Era la partita della svolta, dei tre punti da conquistare senza se e senza ma, della risposta da dare alla contestazione andata in scena al Filadelfia, delle virgole da mettere al loro posto e dei progressi delle ultime uscite, se così potevamo definirli, da confermare sul campo. È finita invece malissimo, con una sconfitta in piena media matematica di quest'anno (due gol fatti e tre subiti, credo che i bookmaker non quotino nemmeno più l'over nelle partite del Toro…) e la solita beffa (la traversa di Rodriguez su di un calcio di punizione praticamente perfetto) che il destino ama mettere sistematicamente nelle vicende granata quando il carico di autolesionismo è già alle stelle. Inizio ad avere una certa età e francamente non ricordo un avvio di campionato più disastroso di questo: a memoria direi quello di Souness, ma fu interrotto ben prima che potesse prendere le dimensioni apocalittiche di questo.
columnist
Toro, nel far west delle colpe, un solo responsabile
Nel clima da tutti contro tutti che normalmente si genera in situazioni come queste è difficile distribuire equamente le colpe, tant'è che ormai, Belotti a parte, e sottolineo quanto sia triste non poter dare la giusta eco ad un traguardo così incredibile quale quello dei cento gol segnati dal Gallo con la maglia granata, tutti sono finiti nel tritacarne della critica incontrollata figlia della pochezza dei risultati.
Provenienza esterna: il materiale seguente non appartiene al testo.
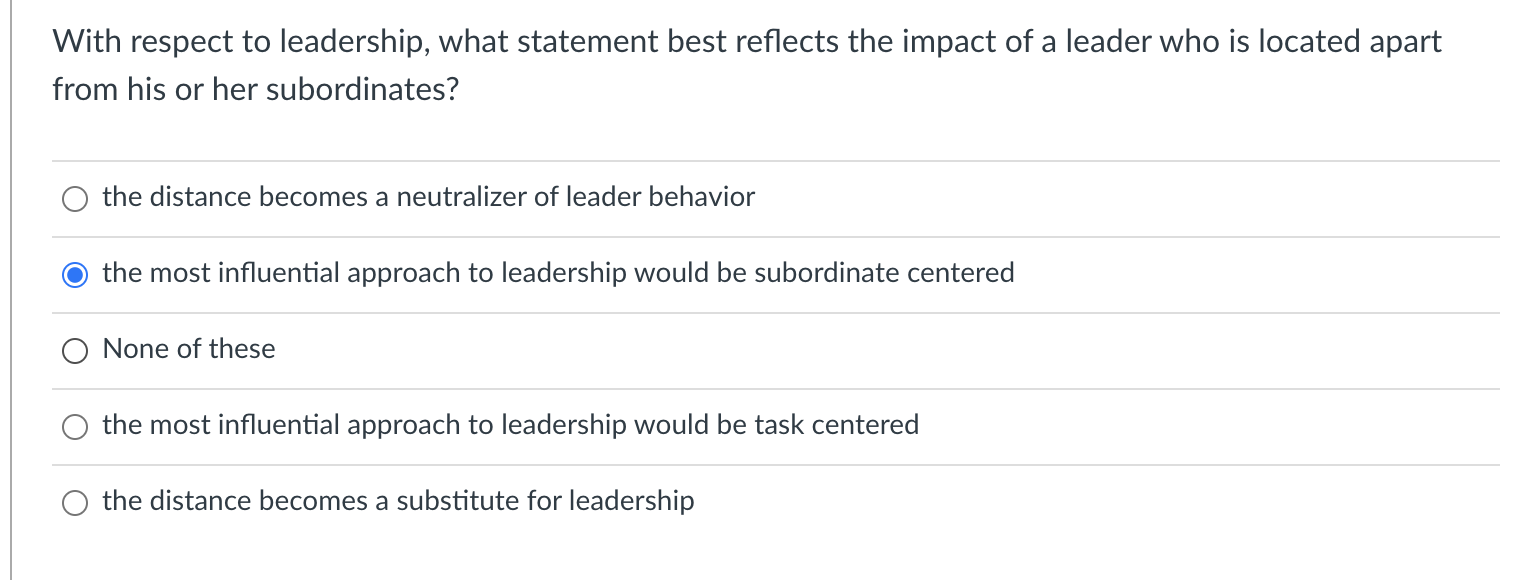
Task: Click the question line 'from his or her subordinates?'
Action: tap(256, 90)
Da Segre fino al mister la gogna virtuale dei social sta colpendo un po' tutti senza grandi distinzione di (de)merito. E se in tutte le critiche c'è un fondo di verità, le invettive purtroppo non portano punti in classifica quanto invece lo farebbero professionisti motivati e una chiara e fredda analisi fatta da chi il Toro non dovrebbe solo gestirlo come un amministratore di condominio, ma con un'ottica lungimirante verso obbiettivi sportivi di medio e lungo termine. Le società di calcio non sono organi democratici che producono, da idee condivise dalla maggioranza, politiche attuative consequenziali, ma organismi piramidali che lavorano in base agli input ed alle impostazioni che arrivano dal vertice.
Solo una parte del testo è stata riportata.